The door behind us groaned suddenly, and both of us froze. When it slammed shut again, footsteps echoing down the stairs, Baylen sagged in relief. But my heart didn’t slow.

Because the sound of those footsteps was too familiar. Too heavy. Too purposeful.

Ronald.

I turned toward the ledge, half expecting to see him standing there already, but the space was empty. Still, I couldn’t shake the feeling we weren’t alone anymore.

Baylen stood, fists clenched. “I’m not hiding anymore. If you won’t help me, I’ll do it myself.”

“Baylen—”

But he was already moving toward the door, determination stiff in every line of his body.

I chased after him, panic rising. “Wait! At least let me talk to him first. Let me—”

He spun, eyes blazing. “No more waiting.
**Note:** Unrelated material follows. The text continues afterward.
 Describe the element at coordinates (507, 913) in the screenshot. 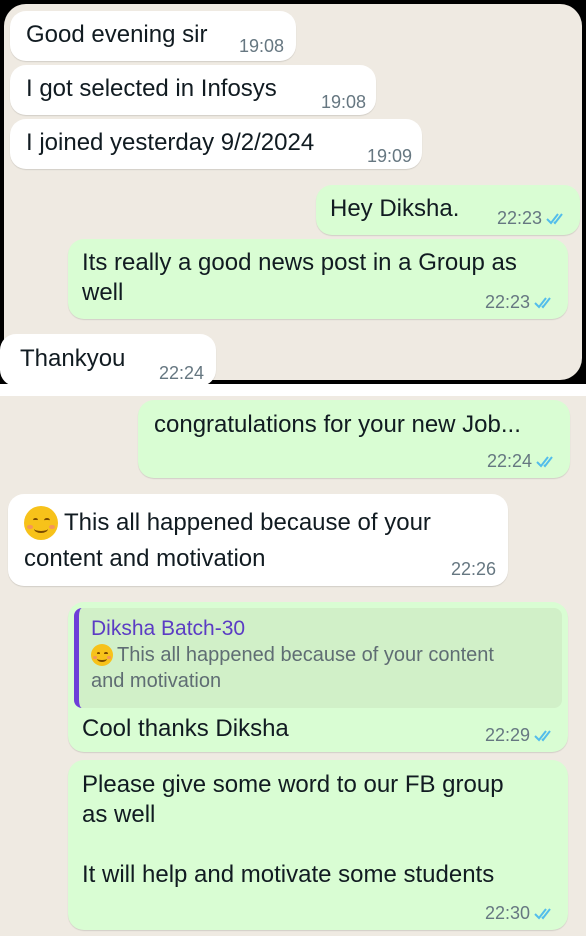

No more secrets.” His chest heaved. “If he hates me for it, fine. But he deserves to know who’s been using us.”

The words sliced through me. Us. Not just him. All of them.

He shoved the door open and disappeared down the stairwell before I could stop him, leaving me alone on the roof, the sun too bright, the world tilting dangerously.

I pressed my back against the wall, trying to steady my breathing. Ronald’s text replayed in my mind, Brody’s kiss still burning on my lips, Baylen’s confession echoing louder with every second.

Everything was unraveling.

And somewhere, just out of sight, I swore I heard footsteps retreating into silence—like Ronald had already heard enough.